[Start of Excerpted passage]

Director: Julia Ducournau, 2021, Kismet, 108 minutes.

This is the movie that caused 13 people to faint at the Sydney Film Festival.

Whilst that seems to be a bit of an overreaction, there is a fair amount of body horror in this visceral, frenzied, radical-fantasy film.

Winning the coveted Palm d’Or at the Cannes Film Festival for this film, Director Julia Ducournau (Raw) became the second ever woman to receive the award in its 75 year history (the first was Jane Campion for The Piano in 1993).

Newcomer Agathe Rousselle plays Alexia, an androgynous young woman who works as a dancer at muscle car shows.

She is a solitary but disturbingly mesmerizing figure.

Late one night after a car show, Alexia murders an aggressive fanboy using only a hair pin.

After washing his blood and brains from her body, she has a rapturous, fevered, sexual encounter with a flame painted Cadillac.

[End of Excerpted passage]
[Start of Data lines]

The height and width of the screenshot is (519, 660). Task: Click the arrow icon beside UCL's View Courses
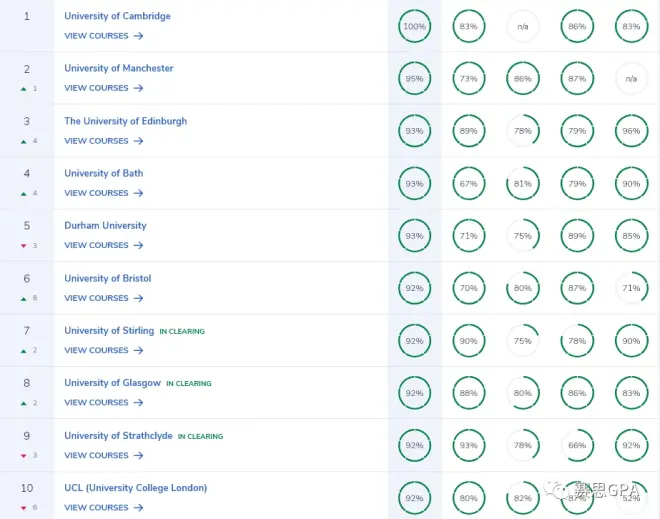click(138, 508)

[End of Data lines]

§ **To be done**:
A) Answer these questions using the film review:
(i) How many people fainted at the Sydney Film Festival?
(ii) Which woman does the review name as the first to receive the award at Cannes, and for which film?
(iii) What work does Alexia do?
B) Reproduce the stretch of the film review from "Whilst that seems" through "muscle car shows.".

§ **Full solutions**:
A)
(i) 13 people.
(ii) Jane Campion, for The Piano in 1993.
(iii) She works as a dancer at muscle car shows.

B)
Whilst that seems to be a bit of an overreaction, there is a fair amount of body horror in this visceral, frenzied, radical-fantasy film.

Winning the coveted Palm d’Or at the Cannes Film Festival for this film, Director Julia Ducournau (Raw) became the second ever woman to receive the award in its 75 year history (the first was Jane Campion for The Piano in 1993).

Newcomer Agathe Rousselle plays Alexia, an androgynous young woman who works as a dancer at muscle car shows.